Tecnicamente, A Duquesa Vingadora não esconde suas limitações. A fotografia é funcional, com tons frios que dominam a segunda metade do filme – quando a vingança toma conta da narrativa – enquanto a primeira parte aposta em paletas mais quentes e sensuais para marcar a fase do romance. Nada aqui é inventivo ou ousado, mas é coerente. A direção de arte abraça o exagero visual de cenários ostentatórios e roupas de couro, criando um universo estilizado o suficiente para não se levar totalmente a sério.
O som é impactante nos momentos de ação, com trilha que sublinha a intensidade dos tiroteios e perseguições, mesmo que o design de som pareça genérico em cenas mais calmas. As atuações, em sua maioria, seguem o tom caricato da narrativa. Winchester entrega o típico bandido charmoso com expressão fria e voz grave, enquanto Kirk, nos momentos de fúria e dor, adota uma performance que flutua entre o eficaz e o engessado – não há grandes nuances, mas há presença. Isso é o suficiente quando o filme não se propõe a ser drama, e sim um espetáculo de sangue, desejo e perdas.
É verdade que o roteiro tem seus tropeços. A primeira metade do filme, focada quase inteiramente no desenvolvimento do casal, pode frustrar o público que espera adrenalina imediata. Ao optar por esse caminho, o longa estica seu tempo com diálogos pouco inspirados e cenas de “barriga” que poderiam ser resolvidas de maneira mais ágil. No entanto, esse investimento na construção de Scarlett – ainda que raso – serve para dar algum peso emocional à sua transição de vítima a vingadora. Quando a virada acontece, e a protagonista parte em busca de retribuição, o filme entrega o que promete: tiroteios, tortura, sensualidade e violência estilizada.
Outros personagens orbitam Scarlett sem muito destaque. São peças funcionais, como os capangas durões de Rob, que parecem saídos de uma paródia de filme de máfia, ou as amigas de Scarlett, que servem mais como adereços visuais do que como pessoas com história própria. Isso é uma falha de densidade dramática? Sim. Mas é também uma escolha consciente de centralizar tudo na figura da “duquesa”. O filme é sobre ela, e apenas sobre ela.
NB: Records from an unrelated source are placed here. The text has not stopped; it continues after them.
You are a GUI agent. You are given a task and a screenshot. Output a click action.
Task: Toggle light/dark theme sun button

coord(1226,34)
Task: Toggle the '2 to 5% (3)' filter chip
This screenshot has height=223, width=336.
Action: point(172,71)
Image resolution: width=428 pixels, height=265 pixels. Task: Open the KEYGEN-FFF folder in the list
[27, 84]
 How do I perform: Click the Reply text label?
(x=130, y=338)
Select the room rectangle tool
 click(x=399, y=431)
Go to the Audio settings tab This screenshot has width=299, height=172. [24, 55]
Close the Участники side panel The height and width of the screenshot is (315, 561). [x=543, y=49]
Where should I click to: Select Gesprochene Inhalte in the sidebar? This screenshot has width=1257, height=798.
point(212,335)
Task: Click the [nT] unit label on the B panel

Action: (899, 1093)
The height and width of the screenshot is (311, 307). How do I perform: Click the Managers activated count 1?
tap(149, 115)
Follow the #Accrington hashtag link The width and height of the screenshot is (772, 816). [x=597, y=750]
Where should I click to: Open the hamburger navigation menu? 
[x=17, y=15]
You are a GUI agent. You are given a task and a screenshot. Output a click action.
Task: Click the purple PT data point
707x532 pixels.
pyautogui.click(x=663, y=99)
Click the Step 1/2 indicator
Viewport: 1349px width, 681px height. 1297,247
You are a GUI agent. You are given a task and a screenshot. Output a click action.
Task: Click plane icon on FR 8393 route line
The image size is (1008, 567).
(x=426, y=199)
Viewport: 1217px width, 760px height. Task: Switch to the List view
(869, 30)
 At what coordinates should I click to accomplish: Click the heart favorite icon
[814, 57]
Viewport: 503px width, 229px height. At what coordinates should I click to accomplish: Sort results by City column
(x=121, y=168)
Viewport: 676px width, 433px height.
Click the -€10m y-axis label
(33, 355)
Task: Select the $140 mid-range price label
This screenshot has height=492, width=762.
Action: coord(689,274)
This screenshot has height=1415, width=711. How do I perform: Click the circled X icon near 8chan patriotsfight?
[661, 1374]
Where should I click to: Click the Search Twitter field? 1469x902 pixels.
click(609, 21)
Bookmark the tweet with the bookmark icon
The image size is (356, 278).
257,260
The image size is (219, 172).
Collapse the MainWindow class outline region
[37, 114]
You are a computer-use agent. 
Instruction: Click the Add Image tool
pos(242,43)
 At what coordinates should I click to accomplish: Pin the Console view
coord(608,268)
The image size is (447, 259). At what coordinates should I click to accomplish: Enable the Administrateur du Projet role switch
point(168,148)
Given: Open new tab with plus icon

Nesse sentido, a construção visual da personagem funciona: quando Scarlett entra em seu modo vingança, o figurino muda, a expressão se apaga e a garrafa de vodka se torna símbolo de que nada mais importa além da destruição. Ela não quer justiça. Quer retribuição. E essa distinção é o que transforma o filme num dark romance honesto. Ele não finge que Scarlett tem redenção. Ele a mostra afundando cada vez mais em sua própria dor e raiva.
O que pode parecer pouco – um filme raso, previsível, com atuações medianas e direção correta – é na verdade o que o torna interessante dentro do seu próprio gênero. A Duquesa Vingadora não tenta fazer mais do que aquilo que se propõe, e, hoje, em tempos onde muitas produções do gênero pecam por tentar agradar a todos, isso já é uma virtude. O longa entrega sensualidade, sangue, amor doentio e uma protagonista que queima tudo ao seu redor por aquilo que acredita – ou pelo que sobrou dela para acreditar.